「――は? 兄上、今、何と……」
宮廷舞踏会から一月がたった、六月末のある日の午後。
クロヴィスの執務室にひとり呼び出されたアレクシスは、思わず耳を疑った。
クロヴィスが突然「シオンが我が国に留学することが決まった」――などと言い出したからである。
◇
そもそも一ヶ月前、舞踏会が終わった翌日のこと、アレクシスはクロヴィスから「二人は本国に送り返した。お前が憂うことはない」と説明を受けていた。
アレクシスはそのあっさりとした結末に多少の疑問を抱いたものの、「兄上がそう言うのなら」とそれ以上言及しなかった。
つまり、その話は終わったと思っていたのだ。
その後今日までの間も、クロヴィスは一度もジークフリートやシオンの名を口にしなかったし、エリスの方も「シオンに手紙を書いてもいいでしょうか?」と尋ねてきたくらいで、他には何も言ってこない。
だから、アレクシスは仕事の忙しさと相まって、シオンのことをほとんど忘れていたのである。
「それがいきなり留学だと? くそっ、兄上め……!」
クロヴィスの執務室から戻ったアレクシスは、ソファにぐったりと背中を預け、悪態をつく。
「いったいどういうことです?」と説明を求めるセドリックに、アレクシスは先ほどのクロヴィスとのやり取りをそのまま説明した。
「シオンのことは終わったはずじゃなかったのか」と問いただしたアレクシスに、クロヴィスが返した内容は、以下の通り。

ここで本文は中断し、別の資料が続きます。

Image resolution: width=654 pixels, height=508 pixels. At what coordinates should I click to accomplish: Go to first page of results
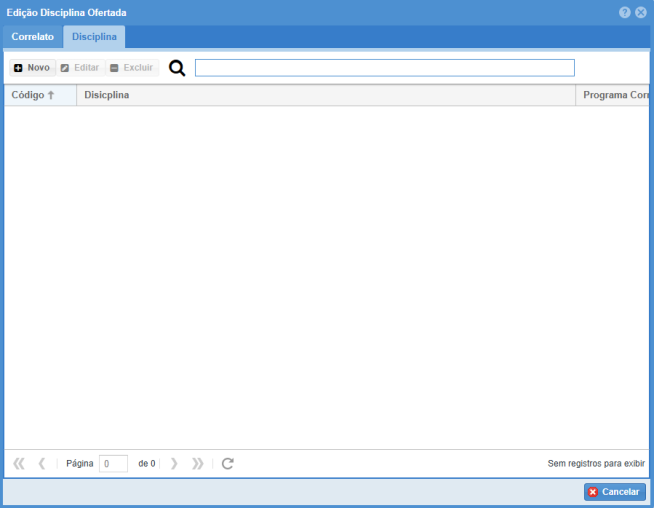tap(18, 463)
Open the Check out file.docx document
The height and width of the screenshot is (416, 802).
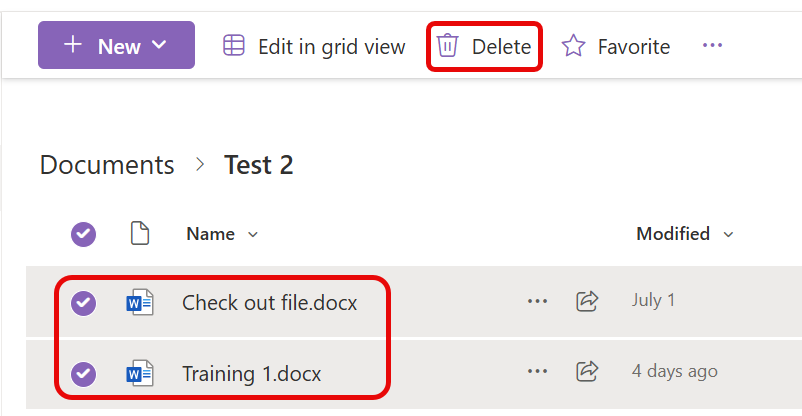269,302
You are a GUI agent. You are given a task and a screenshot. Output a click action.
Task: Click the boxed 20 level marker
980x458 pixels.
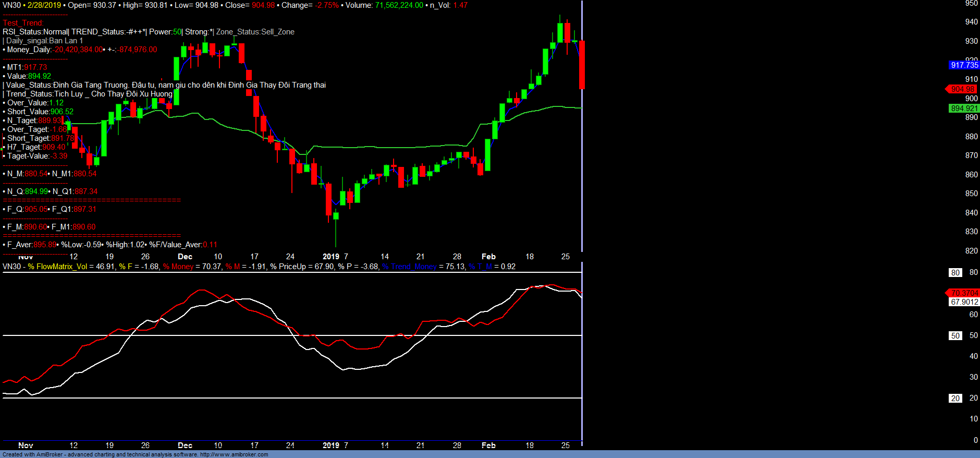(x=955, y=399)
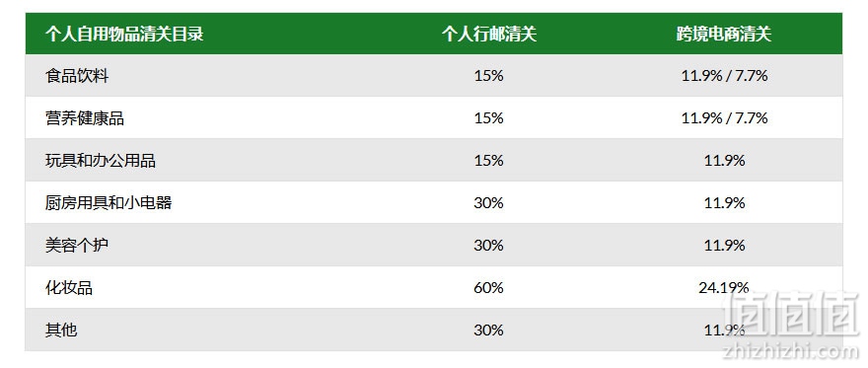The image size is (868, 368).
Task: Click the 30% rate for 美容个护
Action: (489, 245)
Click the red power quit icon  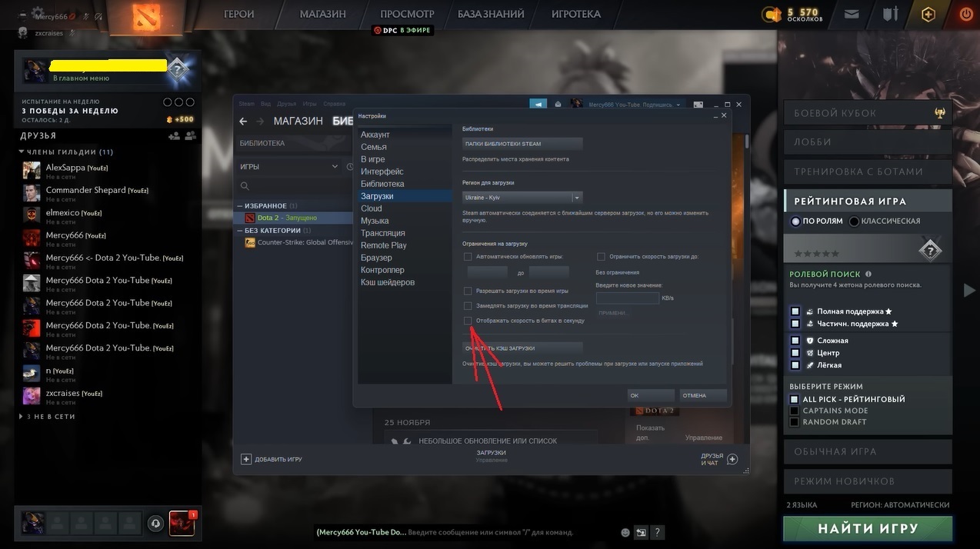tap(966, 14)
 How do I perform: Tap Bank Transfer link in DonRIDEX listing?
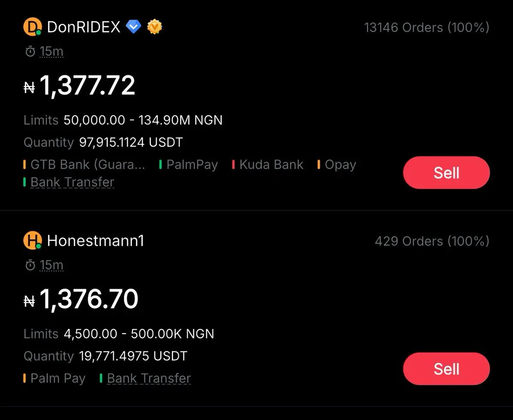point(72,182)
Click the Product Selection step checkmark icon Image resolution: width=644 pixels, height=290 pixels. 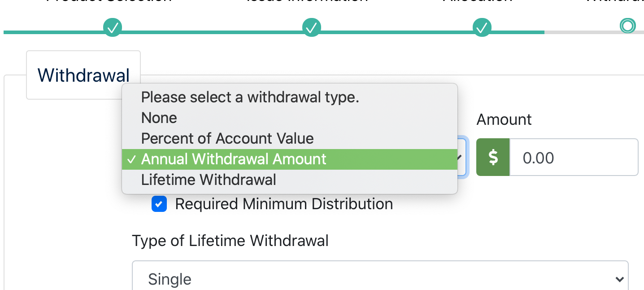tap(113, 27)
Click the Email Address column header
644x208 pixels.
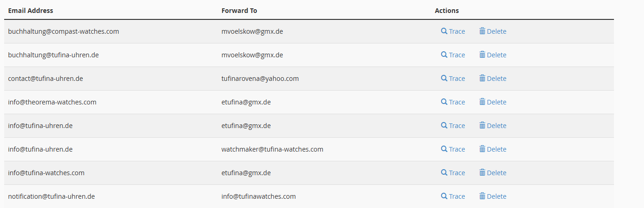[x=30, y=11]
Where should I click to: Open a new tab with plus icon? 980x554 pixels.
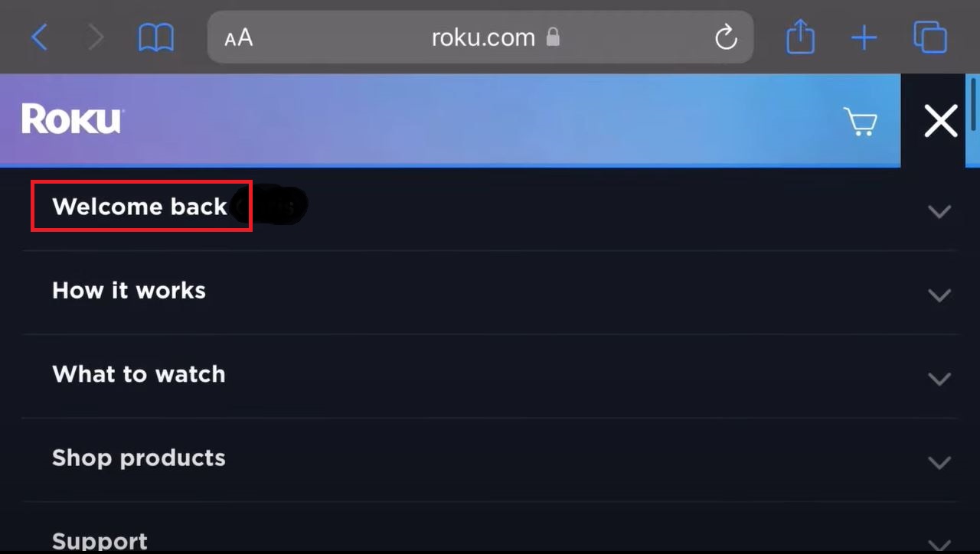[864, 37]
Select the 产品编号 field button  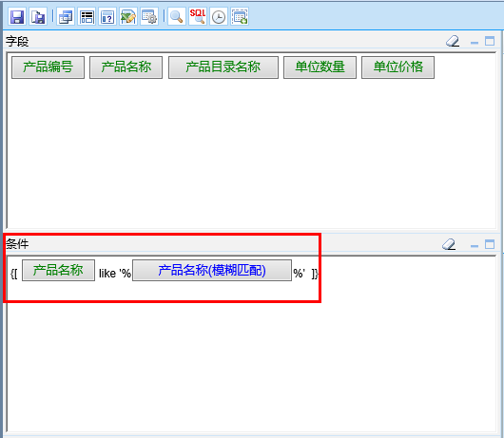click(48, 67)
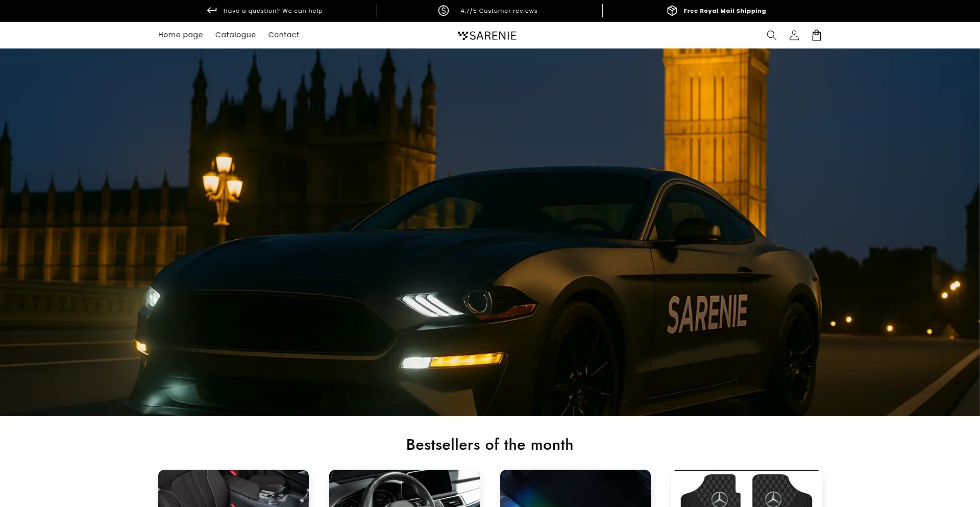
Task: Click the circled dollar reviews icon
Action: tap(443, 11)
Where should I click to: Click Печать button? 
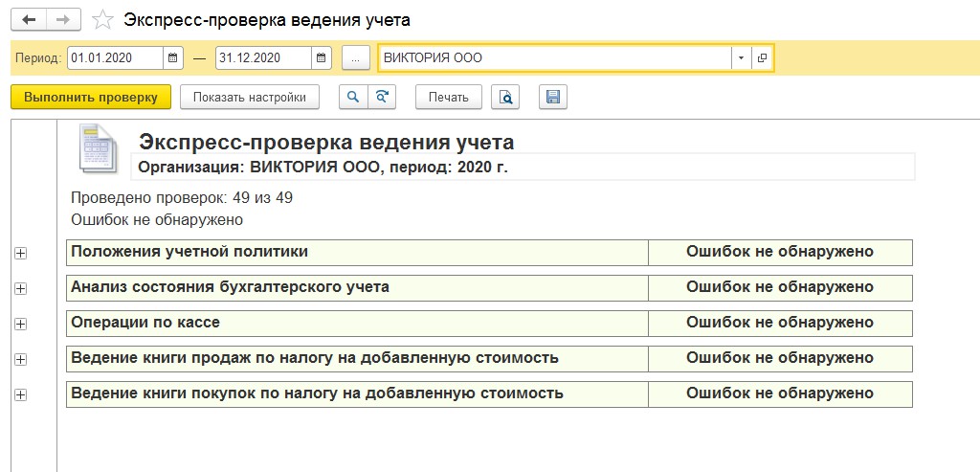coord(448,97)
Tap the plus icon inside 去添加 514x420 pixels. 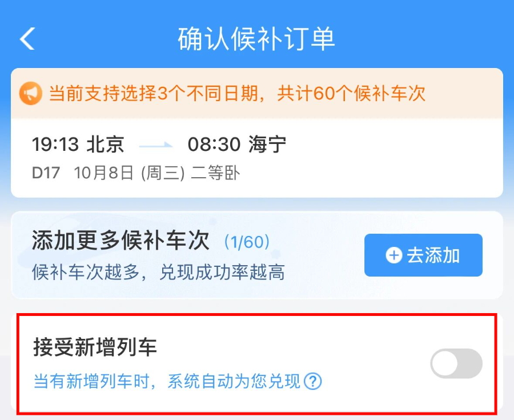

「きっとお前は反対するだろうと思って黙っていたんだが、実は舞踏会の後、ジークフリート王子とエリス妃の弟――シオンと協議した結果、『我が国でシオンを受け入れる』のがベストだという結論に至ってな。ああ、断っておくがこれは私の提案ではない。言い出したのはジークフリート王子だ。エリス妃の引き渡しに応じてもらえないなら、シオンをエリス妃の側に住まわせてやってくれないか、と。なかなか肝の据わった男だった」
そう言って、思い出し笑いのような声を漏らしたあと、クロヴィスは更にこう続けた。
「とは言え、受け入れ先の問題もあるからな。一旦保留にして方々に確認を取ったところ、国立公務学院で受け入れる方向で話がまとまった。というわけだから、義兄としてよく面倒をみてやるように」――と。